The ruling -- if finalized -- would be a major victory for the family that has long held the merchandising rights and has tussled with Disney for more than a decade, claiming that the entertainment giant owes the family hundreds of millions in unpaid royalties.
U.S. District Judge Florence-Marie Cooper in Los Angeles plans to hear arguments in the case Monday. In a tentative ruling Thursday, Cooper said that Clare Milne, the author’s only surviving heir, cannot terminate the rights held by heirs of Stephen Slesinger, a New York literary agent who acquired the U.S. merchandising rights to Pooh in 1930.
David Nimmer, an attorney representing Milne, had asked for the termination under the 1998 Sonny Bono Copyright Act, which allows heirs to regain merchandising rights under certain circumstances.
Nimmer on Friday declined to concede defeat, saying, “We believe in the strength of our position and we look forward to presenting our case on Monday.”
The ruling is significant because if Clare Milne’s legal effort is successful, she probably would turn the reclaimed merchandising rights over to Disney and the company would be freed of royalty obligations to the Slesingers. If the judge’s ruling stands, Disney would owe royalties to the Slesinger family until at least 2024.
Disney has said in Securities and Exchange Commission filings that a ruling against it in its struggle with the Slesingers could cost the company hundreds of millions of dollars.
Disney purchased the merchandising rights to the bear in 1961 from Shirley Slesinger Lasswell, the widow of Stephen Slesinger.
Since then, Disney has paid the Slesinger family more than $65 million in royalties -- recently as much as $10 million a year.
In 2001, Disney paid $352 million to buy the remaining Pooh rights from various Milne heirs in England.
The bear has proved immensely lucrative to Disney.

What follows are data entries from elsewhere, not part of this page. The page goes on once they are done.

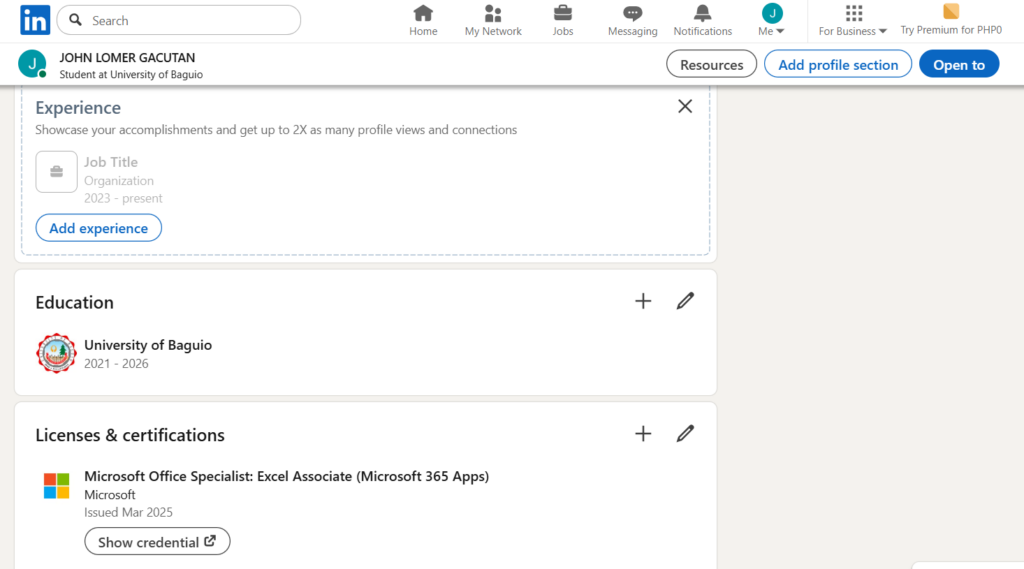Image resolution: width=1024 pixels, height=569 pixels.
Task: Open the Jobs briefcase icon
Action: point(563,14)
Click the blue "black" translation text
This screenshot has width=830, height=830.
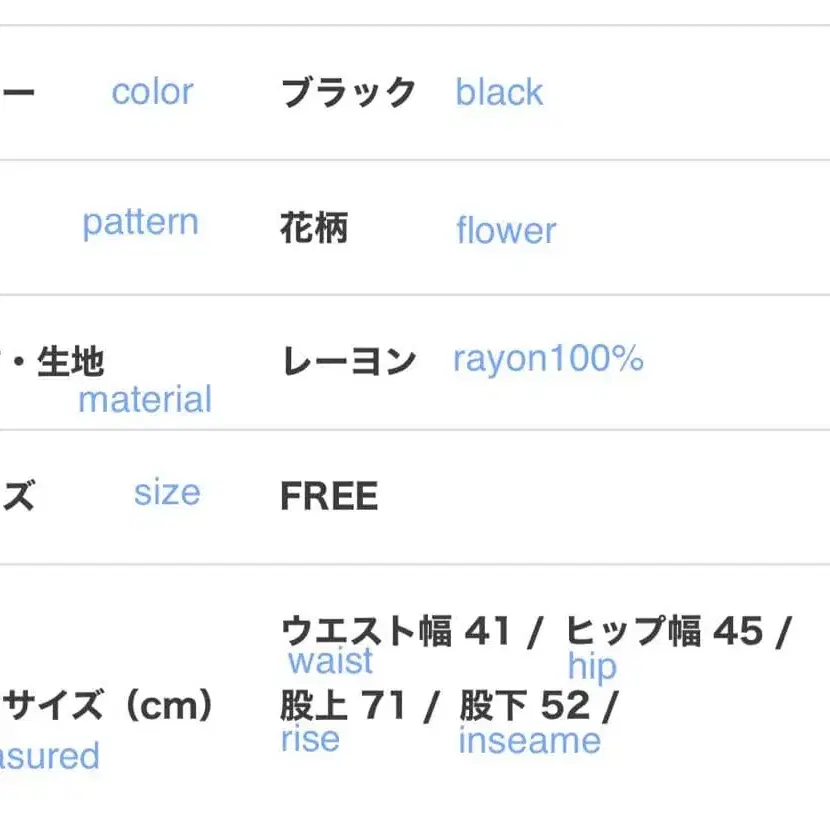tap(499, 93)
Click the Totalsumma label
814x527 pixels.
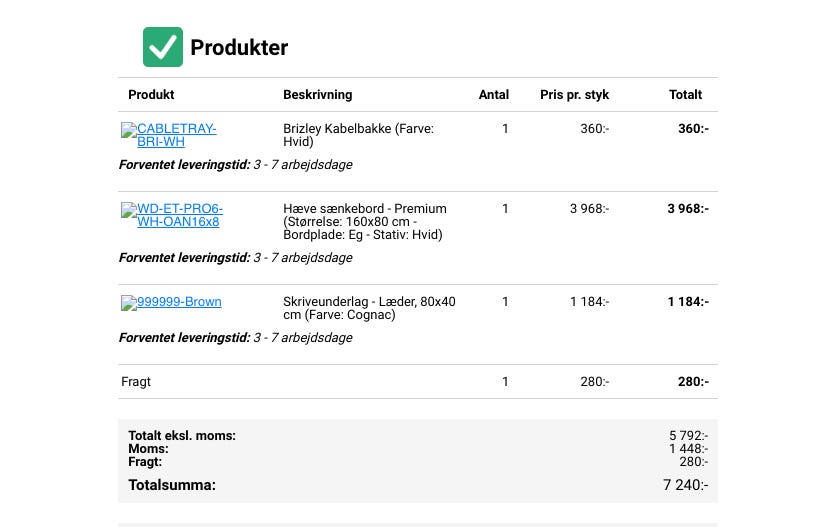tap(171, 485)
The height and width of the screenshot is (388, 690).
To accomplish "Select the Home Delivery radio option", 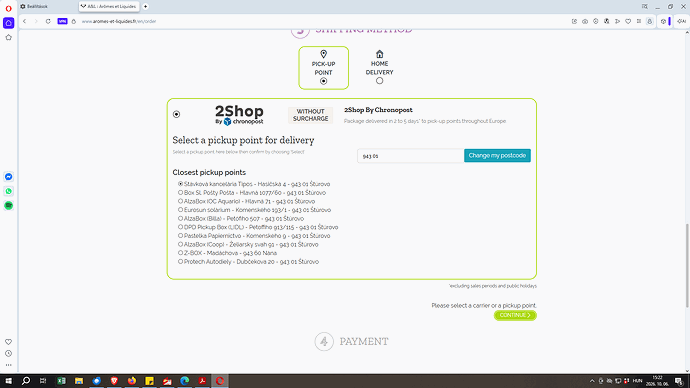I will (x=379, y=81).
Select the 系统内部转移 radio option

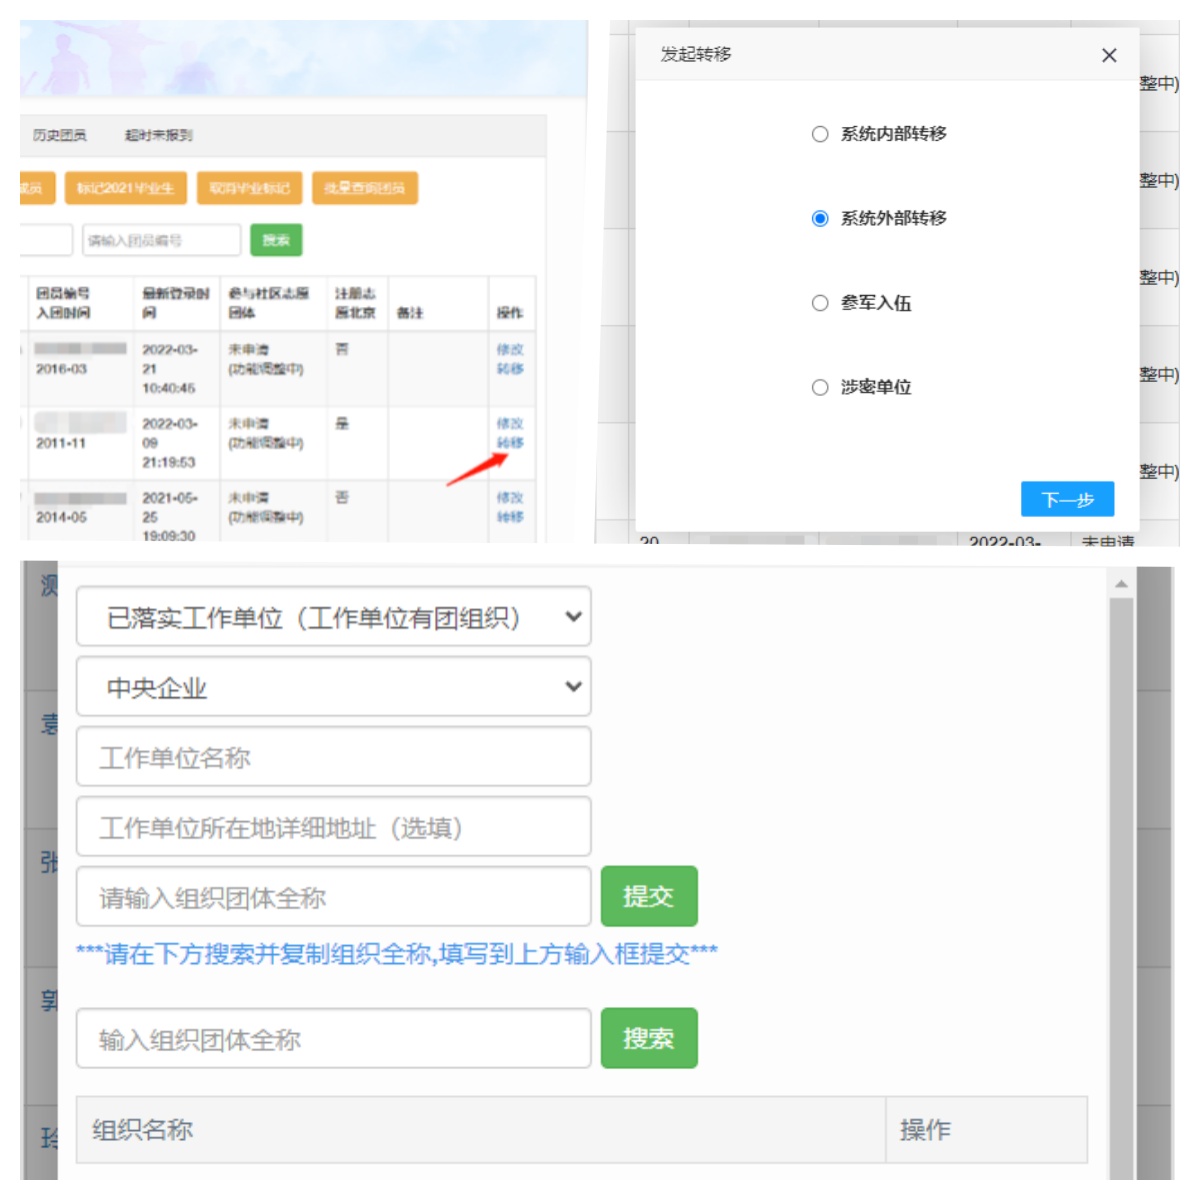pyautogui.click(x=820, y=134)
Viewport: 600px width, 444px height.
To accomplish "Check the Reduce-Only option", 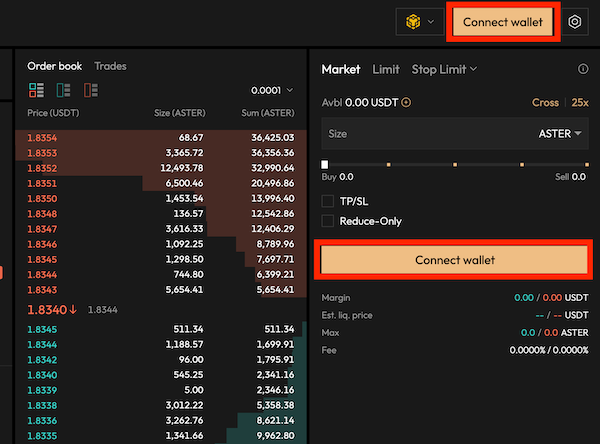I will tap(328, 221).
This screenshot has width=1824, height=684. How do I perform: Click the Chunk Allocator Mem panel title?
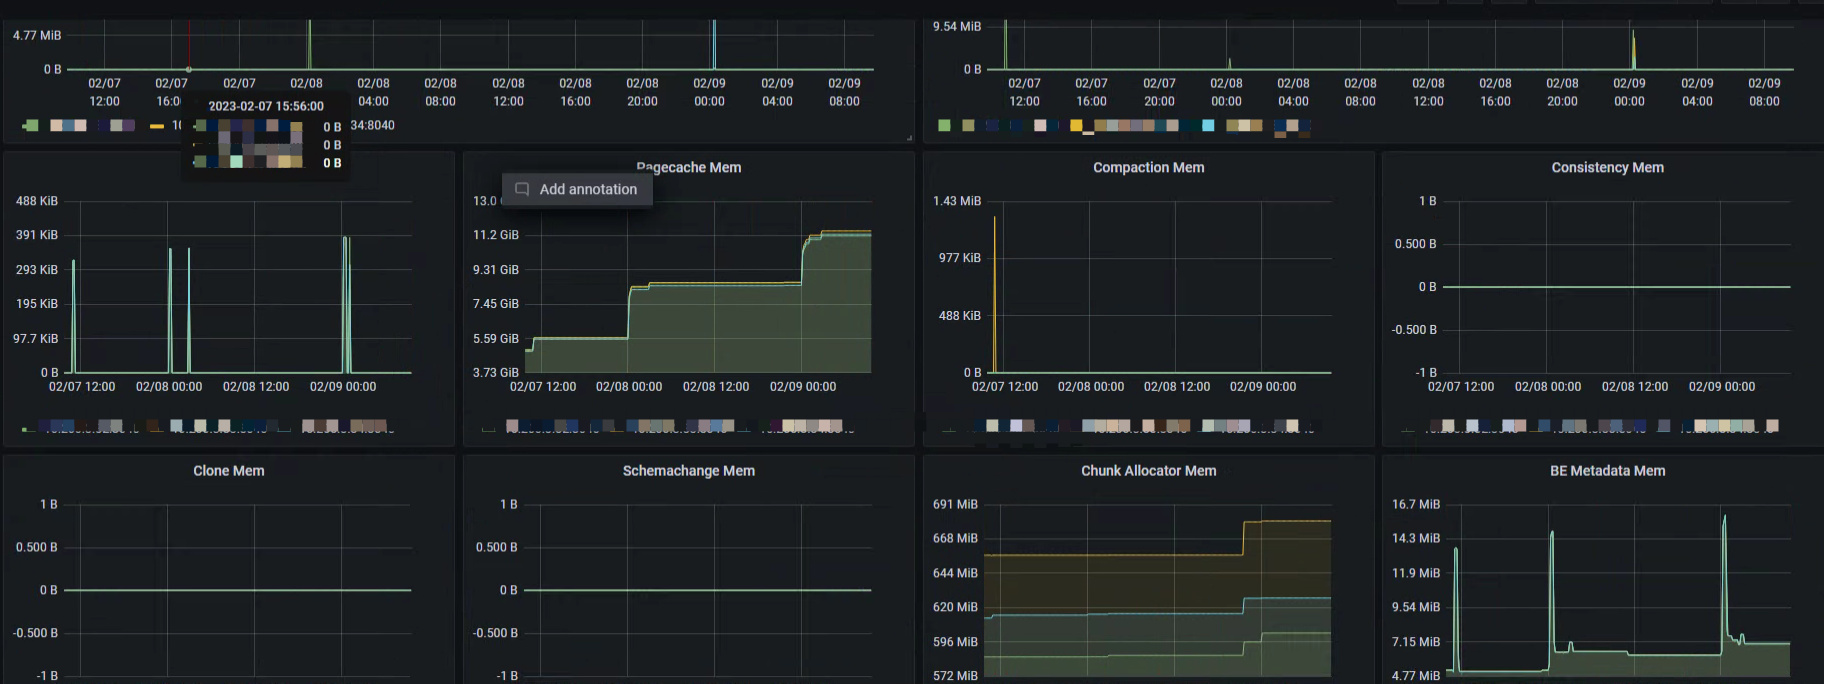[1148, 471]
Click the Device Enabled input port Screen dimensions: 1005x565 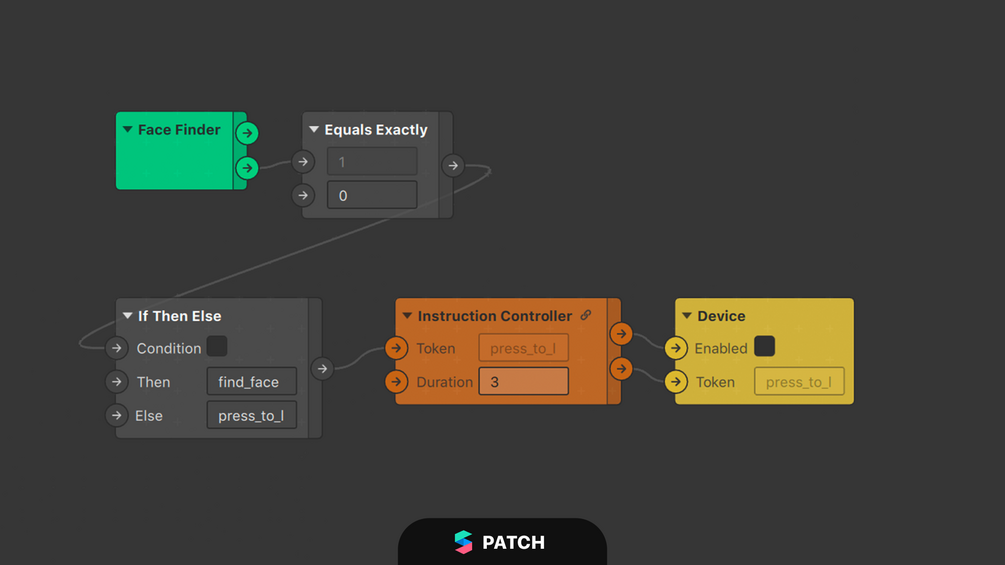[x=676, y=348]
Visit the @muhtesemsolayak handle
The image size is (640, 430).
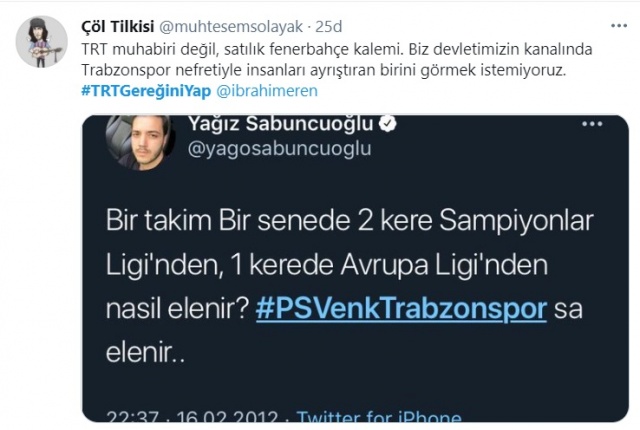[x=231, y=27]
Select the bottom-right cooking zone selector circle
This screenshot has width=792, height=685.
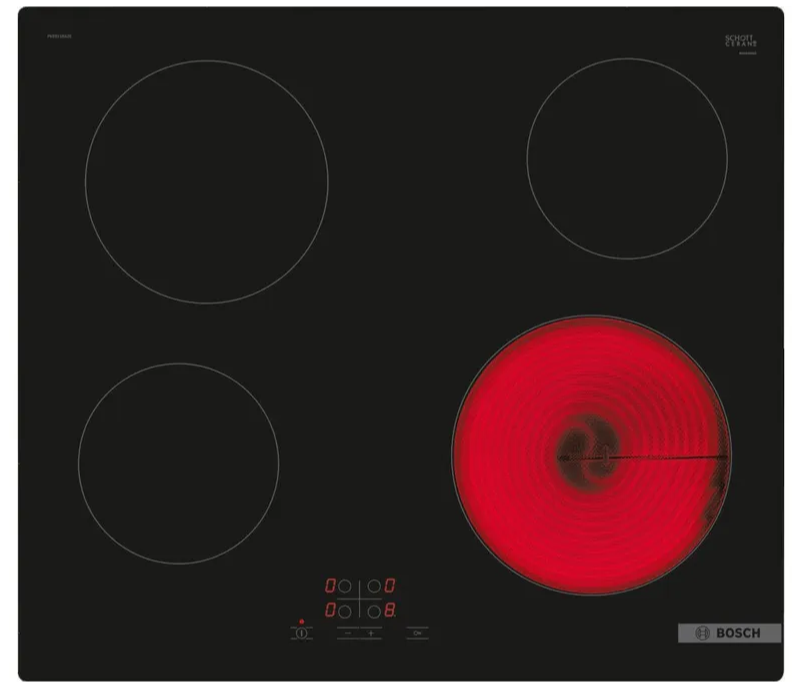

At the peak of Winnie the Pooh’s popularity in the late 1990s, it brought in more than $1 billion in revenue annually to Disney and companies it licensed to produce Pooh products.
Bonnie Eskenazi, an attorney representing Lasswell and her daughter, Patricia Slesinger, said it was too soon for celebration.
“But this would be a major victory,” she said.
Disney’s attorney, Daniel Petrocelli, said the tentative ruling, if finalized, is likely to be appealed.